» Raw data
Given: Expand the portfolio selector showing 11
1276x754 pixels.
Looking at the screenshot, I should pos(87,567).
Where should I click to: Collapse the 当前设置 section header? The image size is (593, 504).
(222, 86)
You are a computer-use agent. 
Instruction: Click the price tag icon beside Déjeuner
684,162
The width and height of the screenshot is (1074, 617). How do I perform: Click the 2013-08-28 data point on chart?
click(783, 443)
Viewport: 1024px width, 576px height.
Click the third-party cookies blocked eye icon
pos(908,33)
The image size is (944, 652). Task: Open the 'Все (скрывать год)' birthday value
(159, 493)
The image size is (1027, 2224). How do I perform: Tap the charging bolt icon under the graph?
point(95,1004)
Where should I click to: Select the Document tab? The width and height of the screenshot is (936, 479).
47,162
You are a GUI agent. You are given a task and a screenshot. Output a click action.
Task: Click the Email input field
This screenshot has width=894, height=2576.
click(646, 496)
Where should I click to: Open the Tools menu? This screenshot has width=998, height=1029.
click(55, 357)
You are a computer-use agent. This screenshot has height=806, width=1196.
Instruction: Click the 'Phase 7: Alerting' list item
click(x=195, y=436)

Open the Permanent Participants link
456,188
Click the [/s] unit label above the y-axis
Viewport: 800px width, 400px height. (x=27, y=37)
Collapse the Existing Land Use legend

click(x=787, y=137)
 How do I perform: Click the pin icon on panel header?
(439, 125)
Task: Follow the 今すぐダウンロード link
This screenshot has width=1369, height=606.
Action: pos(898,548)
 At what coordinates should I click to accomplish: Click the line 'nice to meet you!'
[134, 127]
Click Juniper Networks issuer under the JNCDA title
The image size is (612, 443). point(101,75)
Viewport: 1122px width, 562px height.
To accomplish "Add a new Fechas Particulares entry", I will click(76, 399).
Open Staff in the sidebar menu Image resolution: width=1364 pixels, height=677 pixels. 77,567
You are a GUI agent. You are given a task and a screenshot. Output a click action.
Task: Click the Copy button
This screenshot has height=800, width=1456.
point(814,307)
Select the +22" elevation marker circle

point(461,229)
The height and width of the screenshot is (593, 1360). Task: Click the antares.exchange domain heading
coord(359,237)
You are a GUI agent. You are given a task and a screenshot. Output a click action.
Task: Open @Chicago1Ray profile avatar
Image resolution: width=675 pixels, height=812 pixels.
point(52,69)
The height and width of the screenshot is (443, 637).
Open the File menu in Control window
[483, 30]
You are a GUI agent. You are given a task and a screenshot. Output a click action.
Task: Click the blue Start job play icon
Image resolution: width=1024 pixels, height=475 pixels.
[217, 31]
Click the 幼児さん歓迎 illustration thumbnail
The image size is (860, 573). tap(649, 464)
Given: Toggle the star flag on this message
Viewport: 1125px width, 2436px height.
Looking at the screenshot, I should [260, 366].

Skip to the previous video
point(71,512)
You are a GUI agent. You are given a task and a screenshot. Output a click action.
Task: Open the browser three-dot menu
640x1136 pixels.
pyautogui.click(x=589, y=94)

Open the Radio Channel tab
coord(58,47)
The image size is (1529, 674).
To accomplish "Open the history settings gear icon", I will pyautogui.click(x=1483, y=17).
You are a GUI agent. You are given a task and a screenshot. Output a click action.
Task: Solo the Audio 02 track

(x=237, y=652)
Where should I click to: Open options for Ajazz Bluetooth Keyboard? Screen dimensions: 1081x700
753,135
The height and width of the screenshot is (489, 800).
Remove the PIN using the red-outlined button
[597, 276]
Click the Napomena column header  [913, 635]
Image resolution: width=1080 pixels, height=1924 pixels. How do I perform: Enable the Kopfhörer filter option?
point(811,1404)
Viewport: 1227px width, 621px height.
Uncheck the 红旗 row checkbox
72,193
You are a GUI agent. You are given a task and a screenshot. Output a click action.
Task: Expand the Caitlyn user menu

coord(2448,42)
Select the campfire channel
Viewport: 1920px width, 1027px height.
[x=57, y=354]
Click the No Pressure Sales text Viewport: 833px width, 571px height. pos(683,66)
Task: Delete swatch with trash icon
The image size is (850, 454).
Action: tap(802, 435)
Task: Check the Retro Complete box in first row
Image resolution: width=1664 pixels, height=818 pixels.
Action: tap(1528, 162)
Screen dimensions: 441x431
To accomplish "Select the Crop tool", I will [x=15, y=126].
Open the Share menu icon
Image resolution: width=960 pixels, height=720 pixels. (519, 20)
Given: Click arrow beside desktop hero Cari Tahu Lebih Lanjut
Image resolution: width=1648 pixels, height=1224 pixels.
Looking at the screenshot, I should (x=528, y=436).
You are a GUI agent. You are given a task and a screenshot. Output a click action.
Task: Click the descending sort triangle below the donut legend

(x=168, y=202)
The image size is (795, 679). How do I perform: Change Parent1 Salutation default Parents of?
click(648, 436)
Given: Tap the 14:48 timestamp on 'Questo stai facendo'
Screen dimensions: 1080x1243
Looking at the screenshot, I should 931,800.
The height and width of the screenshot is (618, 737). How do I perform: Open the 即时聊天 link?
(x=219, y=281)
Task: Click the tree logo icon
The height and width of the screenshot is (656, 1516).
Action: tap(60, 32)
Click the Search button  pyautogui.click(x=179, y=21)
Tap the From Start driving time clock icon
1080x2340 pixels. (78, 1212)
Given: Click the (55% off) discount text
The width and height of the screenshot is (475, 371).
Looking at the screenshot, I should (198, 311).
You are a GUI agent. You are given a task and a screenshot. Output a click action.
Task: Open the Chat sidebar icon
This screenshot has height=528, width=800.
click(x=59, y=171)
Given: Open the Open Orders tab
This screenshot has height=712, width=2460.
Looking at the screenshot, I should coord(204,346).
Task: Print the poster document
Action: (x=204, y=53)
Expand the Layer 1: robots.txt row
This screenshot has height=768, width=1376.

» Problem requirements
Please make an exact copy of the lines above from the line with "Viewport: 1122px width, 562px height." through the line with "Given: Toggle the star flag on this message", both ends included.

» Exercise solution
Viewport: 1122px width, 562px height.
To accomplish "Add a new Fechas Particulares entry", I will click(76, 399).
Open Staff in the sidebar menu Image resolution: width=1364 pixels, height=677 pixels. 77,567
You are a GUI agent. You are given a task and a screenshot. Output a click action.
Task: Click the Copy button
This screenshot has height=800, width=1456.
point(814,307)
Select the +22" elevation marker circle

point(461,229)
The height and width of the screenshot is (593, 1360). Task: Click the antares.exchange domain heading
coord(359,237)
You are a GUI agent. You are given a task and a screenshot. Output a click action.
Task: Open @Chicago1Ray profile avatar
Image resolution: width=675 pixels, height=812 pixels.
point(52,69)
The height and width of the screenshot is (443, 637).
Open the File menu in Control window
[483, 30]
You are a GUI agent. You are given a task and a screenshot. Output a click action.
Task: Click the blue Start job play icon
Image resolution: width=1024 pixels, height=475 pixels.
[217, 31]
Click the 幼児さん歓迎 illustration thumbnail
The image size is (860, 573). tap(649, 464)
Given: Toggle the star flag on this message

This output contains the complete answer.